Автор: James E. Dobson
Издательство: University of Minnesota Press
Год: 2023
Страниц: 215
Язык: английский
Формат: pdf (true)
Размер: 10.1 MB
A revealing genealogy of image-recognition techniques and technologies.
Today’s most advanced neural networks and sophisticated image-analysis methods come from 1950s and ’60s Cold War culture—and many biases and ways of understanding the world from that era persist along with them. Aerial surveillance and reconnaissance shaped all of the technologies that we now refer to as computer vision, including facial recognition. The Birth of Computer Vision uncovers these histories and finds connections between the algorithms, people, and politics at the core of automating perception today.
Computer vision methods are often paired with Machine Learning and Artificial Intelligence algorithms because they were developed and articulated alongside each other. What we now recognize as computer vision applications informed the design of many popular and important Machine Learning algorithms.
Computer Vision algorithms are frequently invisible; they may seem esoteric or too highly specialized to give them much serious thought, but these technologies are now utterly pervasive. They run in the background, as it were, seeing and increasingly determining the world. These technologies are not just imposing order on the content of images; as prosthetic visual technologies, they are also changing how we see. In the twenty- first century, the distinction between human and computer vision has become increasingly hard to define. This is no accident. These technologies were initially developed in part to help researchers understand human perception. In modeling perception, such technologies provided a new set of metaphors that enabled a redescription of physiological systems. They are more than just models of human vision; they are designed to exceed our visual capacities. Computer vision can make the invisible visible. It can detect the presence of obscured objects. It can augment reality, identifying danger and tracking movement. It can learn from the past to add structure to the present. It can also replicate biases. Most crucially, the birth of computer vision inaugurated new techniques of governance and regimes of visuality that reconfigure our conceptions of perception and observation. These algorithms have become domesticated, in multiple senses of the word. While many of the core computer vision algorithms were initially developed for tracking and predicting the actions of foreign armies, they are now used in digital photo albums, are widely found in social media applications, and are even embedded in automobiles.
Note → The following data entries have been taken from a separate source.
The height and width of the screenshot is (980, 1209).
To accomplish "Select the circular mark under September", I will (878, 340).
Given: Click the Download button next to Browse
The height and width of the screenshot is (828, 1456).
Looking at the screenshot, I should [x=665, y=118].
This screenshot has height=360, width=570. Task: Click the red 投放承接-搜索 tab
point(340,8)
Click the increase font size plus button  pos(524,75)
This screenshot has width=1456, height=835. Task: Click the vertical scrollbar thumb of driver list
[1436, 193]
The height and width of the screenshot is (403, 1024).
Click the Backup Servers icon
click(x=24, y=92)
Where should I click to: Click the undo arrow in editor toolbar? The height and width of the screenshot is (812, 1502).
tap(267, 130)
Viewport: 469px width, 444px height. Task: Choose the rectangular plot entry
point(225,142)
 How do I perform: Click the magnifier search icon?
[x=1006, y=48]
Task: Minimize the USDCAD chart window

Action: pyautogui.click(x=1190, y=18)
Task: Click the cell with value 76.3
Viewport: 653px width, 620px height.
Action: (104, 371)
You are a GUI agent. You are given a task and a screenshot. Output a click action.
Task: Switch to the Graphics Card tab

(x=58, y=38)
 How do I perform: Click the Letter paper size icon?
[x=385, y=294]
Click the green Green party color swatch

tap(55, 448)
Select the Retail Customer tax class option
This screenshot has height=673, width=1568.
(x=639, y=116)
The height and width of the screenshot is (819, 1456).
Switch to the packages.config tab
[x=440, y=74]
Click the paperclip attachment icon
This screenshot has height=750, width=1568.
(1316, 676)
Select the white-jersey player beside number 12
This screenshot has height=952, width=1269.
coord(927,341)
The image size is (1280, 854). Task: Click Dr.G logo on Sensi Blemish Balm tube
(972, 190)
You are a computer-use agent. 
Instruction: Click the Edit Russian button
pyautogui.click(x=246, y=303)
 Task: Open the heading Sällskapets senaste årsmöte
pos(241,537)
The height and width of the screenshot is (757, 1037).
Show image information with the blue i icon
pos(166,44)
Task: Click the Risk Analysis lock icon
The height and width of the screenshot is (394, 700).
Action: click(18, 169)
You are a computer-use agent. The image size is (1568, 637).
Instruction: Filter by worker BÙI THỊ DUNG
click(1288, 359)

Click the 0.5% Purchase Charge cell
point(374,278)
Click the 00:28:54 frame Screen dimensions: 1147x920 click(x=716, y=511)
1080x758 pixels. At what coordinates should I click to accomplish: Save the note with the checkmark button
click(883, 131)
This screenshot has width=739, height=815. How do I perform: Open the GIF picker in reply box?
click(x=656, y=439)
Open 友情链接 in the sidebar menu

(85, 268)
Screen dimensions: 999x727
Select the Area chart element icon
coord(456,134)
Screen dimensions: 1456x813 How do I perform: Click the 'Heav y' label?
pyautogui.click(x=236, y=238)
The readings of algorithms that follow are drawn from methods inspired by the discourse of computer vision itself. I use these methods to interpret several major computer vision algorithms by iteratively following the steps of the solutions generated by early attempts to automate perceptual tasks. In several of the primary (if not pri mal) scenes and imaginative scenarios that motivated the birth of computer vision, we see a number of machines and discrete computational units altering data and making decisions, but we can also identify a cast of characters, including the operators of these imagined seeing machines, the knowledge workers whose expertise is proposed to be extracted and automated, and the observers of these scenes themselves— that is, the inventors and parents of computer vision.
One major goal of this book is to deconstruct the absolute division that has been drawn between accounts of human and machine vision. The invention of computer vision has produced a displacement of the observing human subject, but this displacement did not remove the human perceptual subject from computer vision.
The computer vision algorithms that I examine in this book provide much of the predictive power behind contemporary face and object recognition applications. These applications have become increasingly common. Versions of these same algorithms come preinstalled on phones and computers. They are used by all levels of government as well as by nongovernmental organizations, including the corporations that manufacture our devices and software. Most contemporary critical work on computer algorithms has focused on what we might call the phenomenological experience of digital devices — that is, what we experience of the digital world when we use computers, smartphones, and other technological artifacts.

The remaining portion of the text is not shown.